The first step is to identify the data sources i.e from where the data will be coming from. Data sources can be Internal or External to the organization. Internal data is the data which is generated within the organization and it generally comes through PMO (Project Management office ) which utilizes the OPA ( Organizational Process Assets ) and provides the data to the Project team. This data could be in ready to use format or may requires further processing as per the need of the current project the team is working on. External data can comes through Published Material ( e.g. research reports , literature available ) , Computerized database ( e.g. users history , market trends ) or any other kind of syndicate services ( e.g. market survey , opinion polls ). The selection of Data source is based on –
- Quantum of data required.
- Accuracy of data required.
- Budget available for data collection.
The Quantum and Accuracy level required for data can be identified by answering 4 W’s – WHO – Who is the user of data WHY – Why you need the data. WHAT - What all data needed. WHEN – By when you need the data.
Scaling the data
Once the data is received from the source it is scaled as per the need, in one of the below form using one or other techniques –
1. Range Partition – In this format data is divided into various ranges of values, with lower and upper limit specified. These ranges are usually, but not necessarily, are equally partitioned.
2. Ranking – Here the entire data is listed from top to down either in ascending or descending order and than ranked accordingly.
3. Statistical Scaling- Here the data obtained is classified in terms of statistical characteristics like Percentage, Mode , Median, Geometric Mean, Harmonic Mean, Standard deviation etc.

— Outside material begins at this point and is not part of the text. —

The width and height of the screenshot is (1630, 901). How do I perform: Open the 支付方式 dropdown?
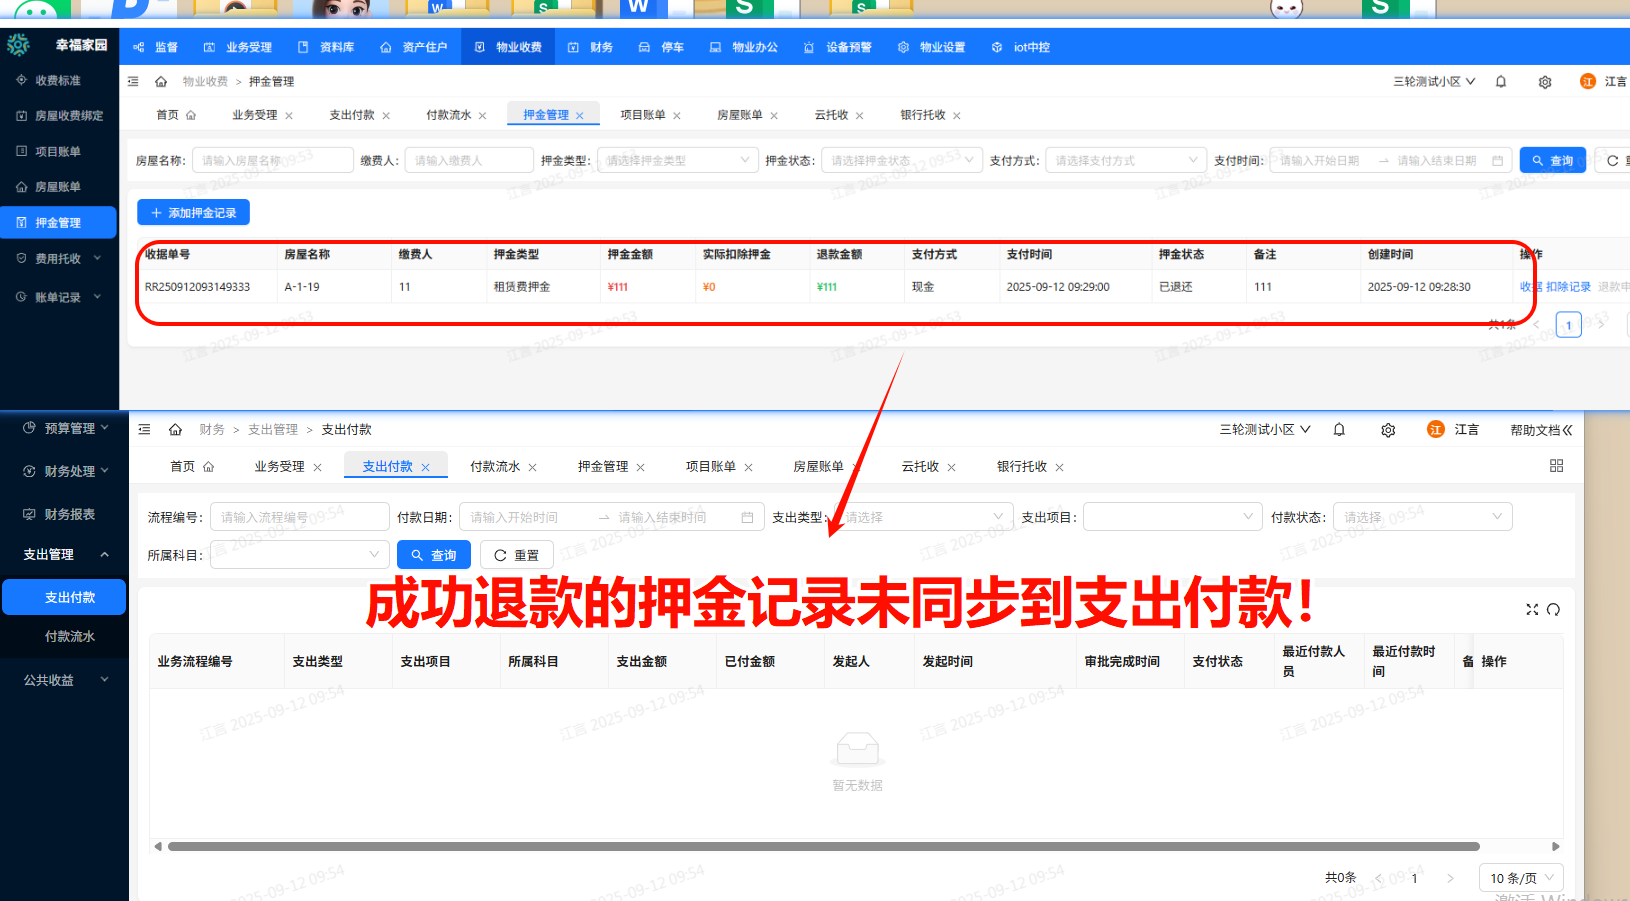coord(1125,159)
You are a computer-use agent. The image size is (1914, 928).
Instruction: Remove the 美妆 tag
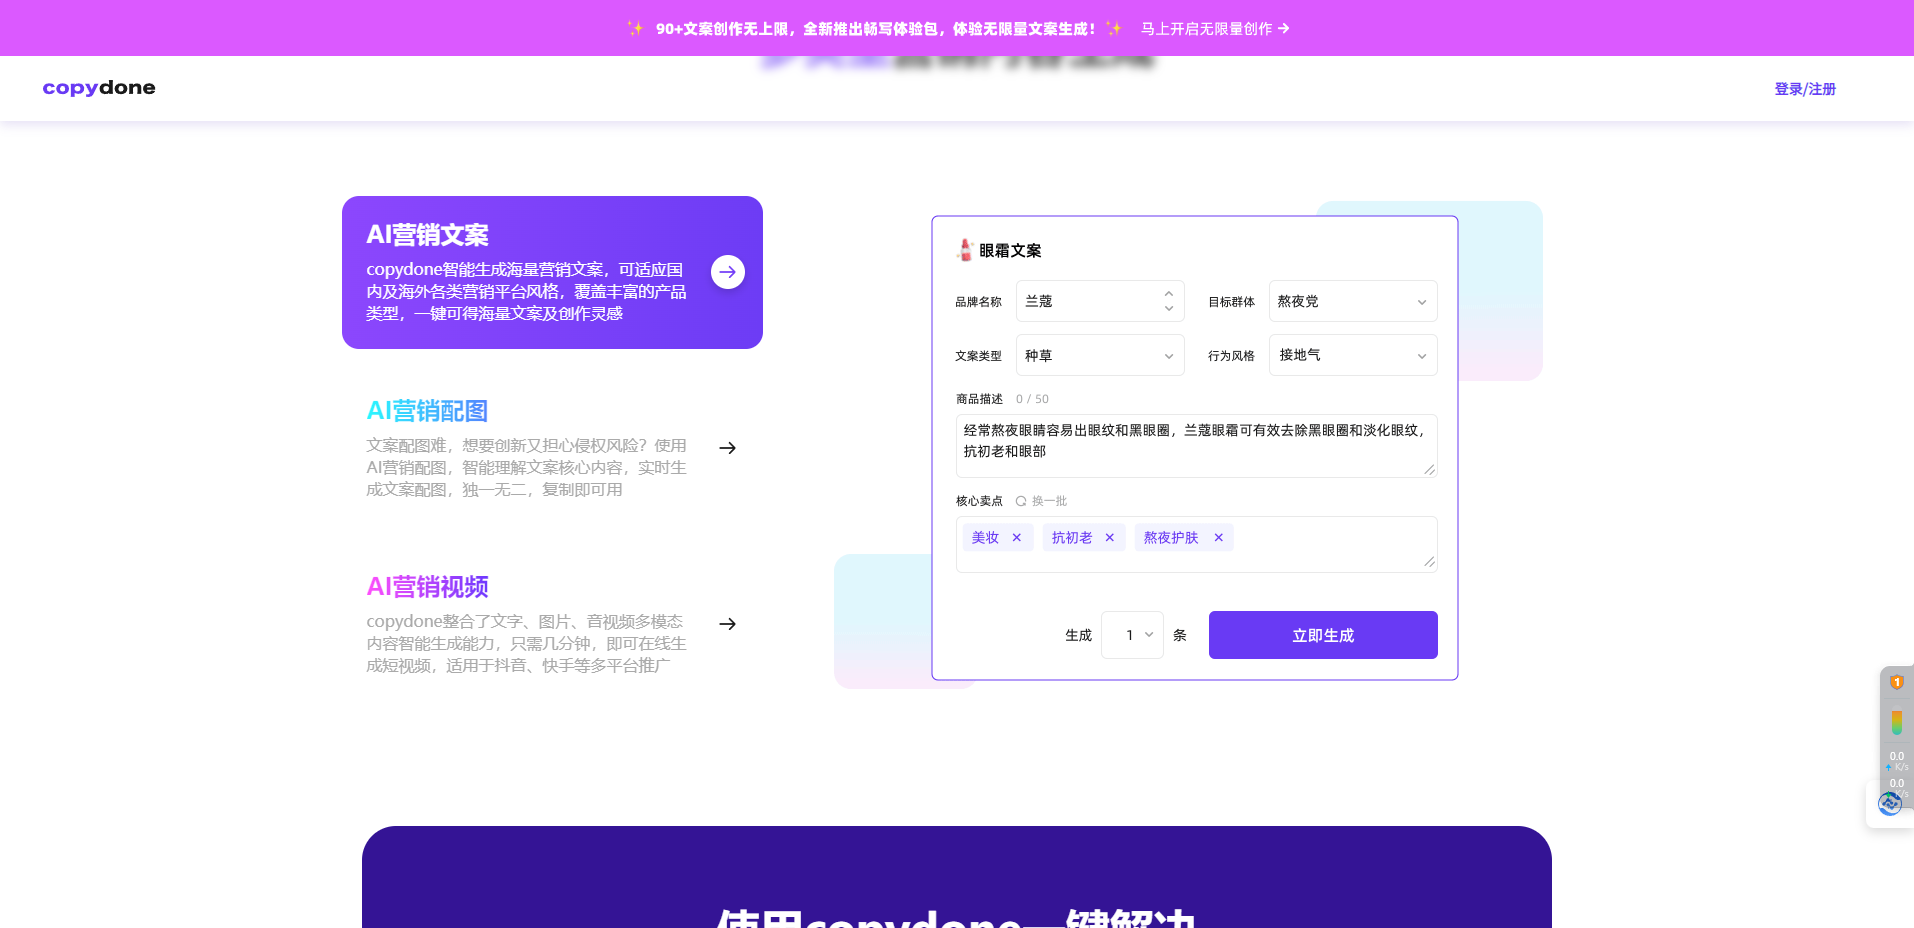click(1016, 537)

4. Grouping - Here the data values are grouped based on at least one common characteristic. This characteristic could be any specification which helps to correlate the data values for further analysis.
Testing the data –
Once the data is scaled it is tested for a sample of scenarios to validate and verify the desired result. This step is not always necessary and in some cases data is directly put into final use, based on the confidence level of the project manager and the source of data. Testing the data for few scenarios however improves the probability of success and failures with the rest of the data. To select test data one of the sampling techniques can be used, which itself is a detailed topic.
Using the data -
Once the data is scaled and sample tested it is available to the Project Manager or Project Team for use. Team can use one of the following approaches to use the data and are free to decide the best approach for them
1) Step by Step Approach – In this approach data is segregated for use at different stages of the project. Selective data is analyzed , used and decisions are made for that particular stage.
2) Need based Approach – As per the need, any section of data can be referred to drive the information. Entire data is referenced at any point of the project lifecycle to make decisions using cross references .
Maintaining the data –
It is the essential part of data handling process. The data is maintained through either conventional documentation or using advance software systems The advantage of using software systems is that, apart from being readily available, it helps in making decisions at other levels of the organizations too , starting from project level to middle management to top management. It is obvious to understand that until the data collected disseminates the information, of the specific purpose for which it has been collected for, the goal is not accomplished.
A good data handling process not only helps the Project Managers to take right decisions at right time but also enrich the organization by providing competitive advantage, better responses to uncertainties, better ground work for similar future projects , better communications and better SWOT analysis.